Reputation: 591
When I am calling the function describe without round brackets in my jupyter notebook the results are different, however I would expect an error message for the call without the bracket.
When searching I only found articles about describe()
, but nothing about describe
. I feel like a fool for asking this, because I am sure this is simple but I don't understand yet.
The code looks like this:
file_path = '../input/data.csv'
data = pd.read_csv(file_path)
data.describe #instead of data.describe()
The two results look like this:
Upvotes: 2
Views: 4032
Reputation: 1
data.describe()
- describes the dataframe
data.describe
- describes the python function or the pointer to the python function that would return the description of the dataframe when it is called
Upvotes: 0
Reputation: 5955
The output tells you what's happening, but it takes some decoding.

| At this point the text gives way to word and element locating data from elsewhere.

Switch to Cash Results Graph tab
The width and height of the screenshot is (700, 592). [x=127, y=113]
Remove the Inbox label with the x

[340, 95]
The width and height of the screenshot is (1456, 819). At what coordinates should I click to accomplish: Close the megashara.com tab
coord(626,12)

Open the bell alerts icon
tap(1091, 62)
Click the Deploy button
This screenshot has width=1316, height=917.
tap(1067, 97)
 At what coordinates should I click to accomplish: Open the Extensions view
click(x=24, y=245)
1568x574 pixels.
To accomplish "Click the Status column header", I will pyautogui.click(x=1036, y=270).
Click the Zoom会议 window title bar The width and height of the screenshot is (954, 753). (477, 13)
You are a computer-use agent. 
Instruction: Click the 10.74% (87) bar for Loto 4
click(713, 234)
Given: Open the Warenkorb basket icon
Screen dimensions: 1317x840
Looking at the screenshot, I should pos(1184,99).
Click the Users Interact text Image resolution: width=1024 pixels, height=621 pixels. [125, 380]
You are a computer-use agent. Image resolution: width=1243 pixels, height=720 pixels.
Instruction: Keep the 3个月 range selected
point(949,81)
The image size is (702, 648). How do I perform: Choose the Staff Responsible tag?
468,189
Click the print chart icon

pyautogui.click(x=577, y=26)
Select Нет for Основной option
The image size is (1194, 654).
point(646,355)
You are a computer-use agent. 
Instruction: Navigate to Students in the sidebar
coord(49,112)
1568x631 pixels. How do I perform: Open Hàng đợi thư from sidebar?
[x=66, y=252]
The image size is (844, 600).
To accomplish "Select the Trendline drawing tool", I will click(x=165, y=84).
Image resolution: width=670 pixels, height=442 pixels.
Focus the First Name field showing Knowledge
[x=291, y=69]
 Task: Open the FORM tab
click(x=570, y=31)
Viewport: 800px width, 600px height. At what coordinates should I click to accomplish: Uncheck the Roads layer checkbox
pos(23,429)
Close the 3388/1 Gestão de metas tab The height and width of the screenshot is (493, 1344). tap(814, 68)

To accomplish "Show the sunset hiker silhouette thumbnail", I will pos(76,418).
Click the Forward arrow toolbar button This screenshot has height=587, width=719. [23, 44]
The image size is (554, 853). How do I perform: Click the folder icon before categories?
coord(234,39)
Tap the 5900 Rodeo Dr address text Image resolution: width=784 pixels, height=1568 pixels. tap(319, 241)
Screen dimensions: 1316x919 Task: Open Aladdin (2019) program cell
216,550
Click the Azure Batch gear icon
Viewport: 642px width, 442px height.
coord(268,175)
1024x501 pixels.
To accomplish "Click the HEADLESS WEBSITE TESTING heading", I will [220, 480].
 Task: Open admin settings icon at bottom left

When you call df.describe
, you get
bound method NDFrame.describe of <your dataframe
In other words,it's returning the description of the describe
method, which is bound
to your dataframe object
Though not exactly analogous since it's not bound to an object, it's similar to the following case, where we define a function that operates on the __main__
namespace, then call it both with and without parentheses
def myfunc():
return "hello world"
myfunc()
'hello world'
myfunc #no parentheses
<function __main__.myfunc()>
Note the second case, where it tells us it's a function, its name is myfunc
, and it's "bound" to the __main__
namespace rather than to an object (not exactly, but close enough)
Upvotes: 1
Reputation: 1121216
.describe
is the bound method. It's bound to your dataframe, and the representation of a bound method includes the repr()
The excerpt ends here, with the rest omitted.